Os outros representantes de entidades jurídicas também criticaram a pressa na votação do projeto, com o intuito de intimidar as investigações da Lava-Jato. O relator, Roberto Requião ( PMDB-PR), nem sequer estava presente na audiência pública.
“Não legislemos ao sabor de uma situação momentânea que é a Lava-Jato”, alertou o Jaime Martins, presidente da Associação dos Magistrados do Brasil (AMB), completando que, tal como está, o parecer de Requião vai se cercear a atividade jurisdicional de maneira grave.
Em defesa do projeto, e na ausência de Requião, o senador Edison Lobão (PMDB-MA) reagiu: “O projeto não tem o objetivo menor de punir, impedir, obstaculizar a Lava-Jato. Seria apequenar a nova lei. Eu entendo sua posição como líder da associação de juízes”..
O presidente do Senado, Eunício Oliveira (PMDB-CE), pretende encaminhar para a CCJ o projeto alternativo apresentado pelo procurador geral Rodrigo Janot. Mas o presidente da Comissão, Edison Lobão já avisou que caberá a Requião acatar ou não algum dos pontos sugeridos por Janot. O senador Randolfe Rodrigues (Rede-AP) também pretende encaminhar as sugestões de Janot como um projeto alternativo. Requião ignorou todas as sugestões de Janot.
Randolfe pode apresentar como projeto e eu vou nomear o Requião como relator no plenário.
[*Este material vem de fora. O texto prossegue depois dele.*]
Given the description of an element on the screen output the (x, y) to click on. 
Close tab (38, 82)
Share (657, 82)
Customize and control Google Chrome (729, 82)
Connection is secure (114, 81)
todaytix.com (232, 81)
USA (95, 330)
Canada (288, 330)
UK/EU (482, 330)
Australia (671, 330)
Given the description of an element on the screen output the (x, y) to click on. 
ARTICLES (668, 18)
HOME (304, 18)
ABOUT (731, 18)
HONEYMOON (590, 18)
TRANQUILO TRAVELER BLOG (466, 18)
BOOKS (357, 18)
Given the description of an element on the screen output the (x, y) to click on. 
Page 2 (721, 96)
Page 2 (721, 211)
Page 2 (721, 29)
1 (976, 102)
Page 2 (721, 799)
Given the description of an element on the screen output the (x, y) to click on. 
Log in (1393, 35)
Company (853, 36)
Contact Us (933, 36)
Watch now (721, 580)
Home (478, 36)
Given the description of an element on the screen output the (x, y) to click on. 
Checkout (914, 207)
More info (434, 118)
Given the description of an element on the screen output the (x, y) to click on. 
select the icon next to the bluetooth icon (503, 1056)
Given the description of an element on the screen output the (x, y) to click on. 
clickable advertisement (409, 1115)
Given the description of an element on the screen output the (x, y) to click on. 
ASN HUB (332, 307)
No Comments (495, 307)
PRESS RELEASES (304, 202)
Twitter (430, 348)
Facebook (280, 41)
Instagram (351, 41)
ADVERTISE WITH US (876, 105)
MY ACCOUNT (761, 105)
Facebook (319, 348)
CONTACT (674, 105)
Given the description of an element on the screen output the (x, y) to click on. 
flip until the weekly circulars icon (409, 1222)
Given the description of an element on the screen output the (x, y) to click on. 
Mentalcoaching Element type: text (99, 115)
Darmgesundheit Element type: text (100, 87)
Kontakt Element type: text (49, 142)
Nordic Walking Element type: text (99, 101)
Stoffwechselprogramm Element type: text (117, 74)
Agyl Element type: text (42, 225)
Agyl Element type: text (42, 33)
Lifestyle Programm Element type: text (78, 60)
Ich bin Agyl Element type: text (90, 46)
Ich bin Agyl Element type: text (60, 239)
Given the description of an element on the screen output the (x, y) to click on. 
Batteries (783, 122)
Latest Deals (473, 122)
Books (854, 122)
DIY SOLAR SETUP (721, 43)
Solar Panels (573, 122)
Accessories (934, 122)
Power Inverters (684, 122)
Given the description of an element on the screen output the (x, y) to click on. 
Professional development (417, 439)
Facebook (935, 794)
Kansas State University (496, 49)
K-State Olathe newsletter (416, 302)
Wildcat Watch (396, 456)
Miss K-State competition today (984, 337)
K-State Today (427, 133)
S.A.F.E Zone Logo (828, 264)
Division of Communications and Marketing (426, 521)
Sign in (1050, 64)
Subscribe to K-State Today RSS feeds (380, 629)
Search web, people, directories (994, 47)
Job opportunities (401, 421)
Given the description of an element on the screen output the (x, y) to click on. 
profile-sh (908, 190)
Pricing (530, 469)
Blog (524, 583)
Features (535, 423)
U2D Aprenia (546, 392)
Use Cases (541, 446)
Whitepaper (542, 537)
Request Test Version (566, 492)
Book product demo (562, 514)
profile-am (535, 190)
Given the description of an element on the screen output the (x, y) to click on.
Ele acata ou não. O procurador Janot tem o direito e o dever de se posicionar , é normal e até útil que faça isso, mas quem vota é a CCJ e depois o plenário”, avisou Lobão.
Para o senador Cristovam Buarque (PDT-DF), a imagem que passa é que essa é uma lei que está sedo votada para proteger os que estão sendo investigados. Ele diz que não é o momento. “Concordo que não podemos votar essa lei com açodamento. Ideia que está passando é que é uma Lei anti-Moro. Nós todos estamos sob suspeição. Estamos legislando para tentar tolher, coibir , ameaçar, todos nós, me incluo nisso. Não quero passar a ideia de que vou votar uma leu que vai tolher alguém que vai me julgar”, criticou o senador Cristovam Buarque.